Emancipation from what? To listen to some atheists, they want to free themselves from the shackles of religion in order to practice virtue. “In a world where God is no longer present,” Santiago Zabala writes in The Future of Religion, man is now free “to actively practice solidarity, charity, and irony.” What admirable motives! The only problem is that you don’t have to get rid of religion to be charitable in the name of human brotherhood. As Francis of Assisi or Mother Teresa could have told Zabala, charity and human kinship are two of Christianity’s central themes.

It is time to look more honestly and critically at the real motives behind modern atheism. These are often different and more interesting than the surface motives usually given by or ascribed to atheist figures. It is widely believed, for example, that Darwin lost his faith when he discovered that natural selection, not God, was responsible for the evolution of life forms. But Darwin himself says he lost his faith because he could not endure the Christian notion of eternal damnation. We also learn from his writings that Darwin suffered terribly from the loss of his ten-year-old daughter, Annie. One gets the powerful sense that he could not forgive God. Atheism, in some cases, is a form of revenge.
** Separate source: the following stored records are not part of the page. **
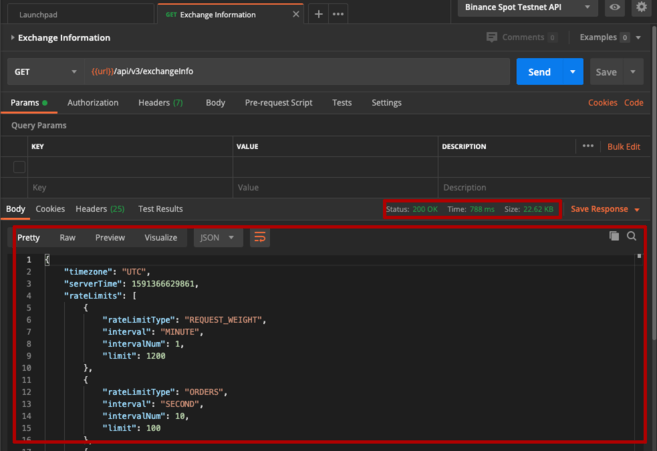Toggle the line wrap icon in response
Screen dimensions: 657x451
pos(260,237)
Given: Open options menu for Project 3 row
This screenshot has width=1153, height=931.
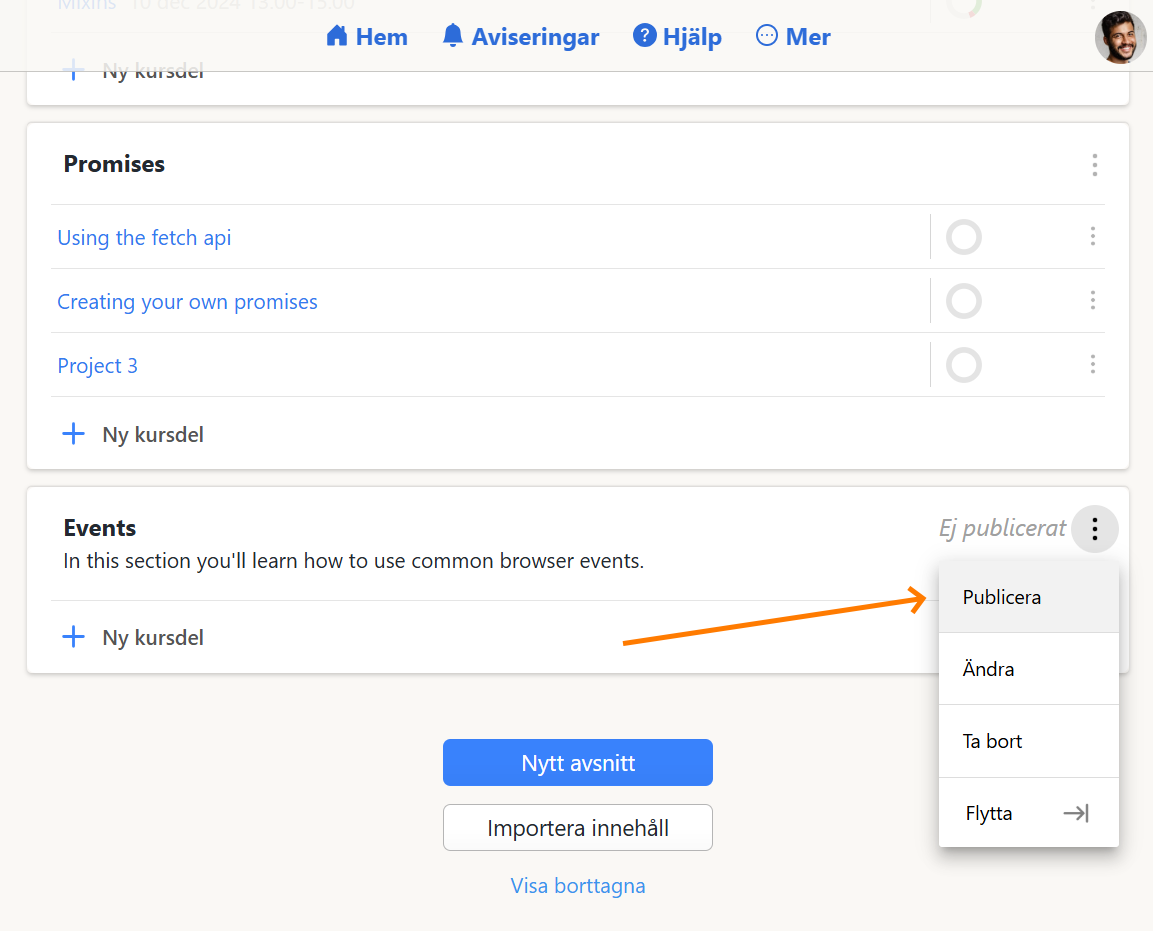Looking at the screenshot, I should 1092,365.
These are powerful motives for unbelief, but they are not the main motive. We have to probe deeper, and one way to do it is to go back in history, all the way back to the ancient philosophers Epicurus, Democritus, and Lucretius. My account of this is indebted to Ben Wiker’s marvelous book Moral Darwinism.” Epicurus is mainly known today as a hedonist, and he was. But like Lucretius and Democritus, he was also a materialist. All three of these pre-Socratic thinkers believed that material reality is all there is. Lucretius and Democritus even suggested that man is made up wholly-of atoms, an uncanny foreshadowing of modern physics. At the time that the pre-Socratics wrote, however, there was no scientific evidence to back up any of their mechanistic claims about the natural world. Why then were they so attracted to teachings that were completely without empirical basis?